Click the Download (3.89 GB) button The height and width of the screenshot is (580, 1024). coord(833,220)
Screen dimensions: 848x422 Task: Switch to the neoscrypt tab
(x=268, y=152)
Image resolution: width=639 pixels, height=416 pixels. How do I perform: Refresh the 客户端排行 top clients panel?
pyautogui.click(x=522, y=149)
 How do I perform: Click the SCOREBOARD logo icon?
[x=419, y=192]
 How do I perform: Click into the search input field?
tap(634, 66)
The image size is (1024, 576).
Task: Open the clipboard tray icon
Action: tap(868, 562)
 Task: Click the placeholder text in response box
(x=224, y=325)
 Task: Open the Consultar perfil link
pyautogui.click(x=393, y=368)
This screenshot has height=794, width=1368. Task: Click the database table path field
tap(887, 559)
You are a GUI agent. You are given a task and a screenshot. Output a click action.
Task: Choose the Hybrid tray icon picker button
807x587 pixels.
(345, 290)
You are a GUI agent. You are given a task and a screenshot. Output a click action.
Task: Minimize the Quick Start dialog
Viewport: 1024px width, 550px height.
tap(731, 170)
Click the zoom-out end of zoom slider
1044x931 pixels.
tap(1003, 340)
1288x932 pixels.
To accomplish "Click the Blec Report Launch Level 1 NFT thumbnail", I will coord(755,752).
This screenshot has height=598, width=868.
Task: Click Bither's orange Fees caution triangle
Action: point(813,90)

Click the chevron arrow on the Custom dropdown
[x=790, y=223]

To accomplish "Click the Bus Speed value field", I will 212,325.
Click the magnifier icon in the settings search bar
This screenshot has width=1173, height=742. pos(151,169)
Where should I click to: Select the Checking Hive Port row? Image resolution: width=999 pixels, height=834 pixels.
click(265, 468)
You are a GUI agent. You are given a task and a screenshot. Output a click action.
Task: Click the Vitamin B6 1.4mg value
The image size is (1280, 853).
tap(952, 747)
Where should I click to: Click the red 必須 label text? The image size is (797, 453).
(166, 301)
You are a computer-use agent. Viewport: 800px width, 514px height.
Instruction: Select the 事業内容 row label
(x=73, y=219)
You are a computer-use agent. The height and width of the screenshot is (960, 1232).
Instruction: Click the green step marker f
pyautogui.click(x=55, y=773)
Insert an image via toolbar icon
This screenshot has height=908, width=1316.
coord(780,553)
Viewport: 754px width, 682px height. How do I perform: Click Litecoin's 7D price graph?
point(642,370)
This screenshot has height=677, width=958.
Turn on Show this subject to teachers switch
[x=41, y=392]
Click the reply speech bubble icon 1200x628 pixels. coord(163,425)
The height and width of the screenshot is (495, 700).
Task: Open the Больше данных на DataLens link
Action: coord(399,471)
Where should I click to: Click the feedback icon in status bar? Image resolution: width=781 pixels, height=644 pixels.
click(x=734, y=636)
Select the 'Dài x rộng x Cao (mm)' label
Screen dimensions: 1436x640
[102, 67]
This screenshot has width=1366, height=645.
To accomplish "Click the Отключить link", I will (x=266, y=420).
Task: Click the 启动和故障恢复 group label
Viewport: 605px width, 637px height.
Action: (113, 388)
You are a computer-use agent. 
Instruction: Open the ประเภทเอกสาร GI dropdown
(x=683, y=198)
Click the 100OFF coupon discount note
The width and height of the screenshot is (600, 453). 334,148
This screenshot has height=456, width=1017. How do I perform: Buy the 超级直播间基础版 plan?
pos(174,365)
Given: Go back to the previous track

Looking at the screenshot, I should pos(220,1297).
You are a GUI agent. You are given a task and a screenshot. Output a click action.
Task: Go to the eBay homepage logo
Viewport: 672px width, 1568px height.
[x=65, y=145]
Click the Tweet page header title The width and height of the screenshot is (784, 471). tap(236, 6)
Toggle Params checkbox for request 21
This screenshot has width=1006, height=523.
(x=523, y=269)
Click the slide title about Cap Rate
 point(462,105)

- [EXERCISE]
The records above need to be written out once more, exactly.

- [RESULT FOR THIS TASK]
Click the Download (3.89 GB) button The height and width of the screenshot is (580, 1024). coord(833,220)
Screen dimensions: 848x422 Task: Switch to the neoscrypt tab
(x=268, y=152)
Image resolution: width=639 pixels, height=416 pixels. How do I perform: Refresh the 客户端排行 top clients panel?
pyautogui.click(x=522, y=149)
 How do I perform: Click the SCOREBOARD logo icon?
[x=419, y=192]
 How do I perform: Click into the search input field?
tap(634, 66)
The image size is (1024, 576).
Task: Open the clipboard tray icon
Action: tap(868, 562)
 Task: Click the placeholder text in response box
(x=224, y=325)
 Task: Open the Consultar perfil link
pyautogui.click(x=393, y=368)
This screenshot has height=794, width=1368. Task: Click the database table path field
tap(887, 559)
You are a GUI agent. You are given a task and a screenshot. Output a click action.
Task: Choose the Hybrid tray icon picker button
807x587 pixels.
(345, 290)
You are a GUI agent. You are given a task and a screenshot. Output a click action.
Task: Minimize the Quick Start dialog
Viewport: 1024px width, 550px height.
tap(731, 170)
Click the zoom-out end of zoom slider
1044x931 pixels.
tap(1003, 340)
1288x932 pixels.
To accomplish "Click the Blec Report Launch Level 1 NFT thumbnail", I will coord(755,752).
This screenshot has height=598, width=868.
Task: Click Bither's orange Fees caution triangle
Action: point(813,90)

Click the chevron arrow on the Custom dropdown
[x=790, y=223]

To accomplish "Click the Bus Speed value field", I will 212,325.
Click the magnifier icon in the settings search bar
This screenshot has width=1173, height=742. pos(151,169)
Where should I click to: Select the Checking Hive Port row? Image resolution: width=999 pixels, height=834 pixels.
click(265, 468)
You are a GUI agent. You are given a task and a screenshot. Output a click action.
Task: Click the Vitamin B6 1.4mg value
The image size is (1280, 853).
tap(952, 747)
Where should I click to: Click the red 必須 label text? The image size is (797, 453).
(166, 301)
You are a computer-use agent. Viewport: 800px width, 514px height.
Instruction: Select the 事業内容 row label
(x=73, y=219)
You are a computer-use agent. The height and width of the screenshot is (960, 1232).
Instruction: Click the green step marker f
pyautogui.click(x=55, y=773)
Insert an image via toolbar icon
This screenshot has height=908, width=1316.
coord(780,553)
Viewport: 754px width, 682px height. How do I perform: Click Litecoin's 7D price graph?
point(642,370)
This screenshot has height=677, width=958.
Turn on Show this subject to teachers switch
[x=41, y=392]
Click the reply speech bubble icon 1200x628 pixels. coord(163,425)
The height and width of the screenshot is (495, 700).
Task: Open the Больше данных на DataLens link
Action: coord(399,471)
Where should I click to: Click the feedback icon in status bar? Image resolution: width=781 pixels, height=644 pixels.
click(x=734, y=636)
Select the 'Dài x rộng x Cao (mm)' label
Screen dimensions: 1436x640
[102, 67]
This screenshot has width=1366, height=645.
To accomplish "Click the Отключить link", I will (x=266, y=420).
Task: Click the 启动和故障恢复 group label
Viewport: 605px width, 637px height.
Action: (113, 388)
You are a computer-use agent. 
Instruction: Open the ประเภทเอกสาร GI dropdown
(x=683, y=198)
Click the 100OFF coupon discount note
The width and height of the screenshot is (600, 453). 334,148
This screenshot has height=456, width=1017. How do I perform: Buy the 超级直播间基础版 plan?
pos(174,365)
Given: Go back to the previous track

Looking at the screenshot, I should pos(220,1297).
You are a GUI agent. You are given a task and a screenshot. Output a click action.
Task: Go to the eBay homepage logo
Viewport: 672px width, 1568px height.
[x=65, y=145]
Click the Tweet page header title The width and height of the screenshot is (784, 471). tap(236, 6)
Toggle Params checkbox for request 21
This screenshot has width=1006, height=523.
(x=523, y=269)
Click the slide title about Cap Rate
 point(462,105)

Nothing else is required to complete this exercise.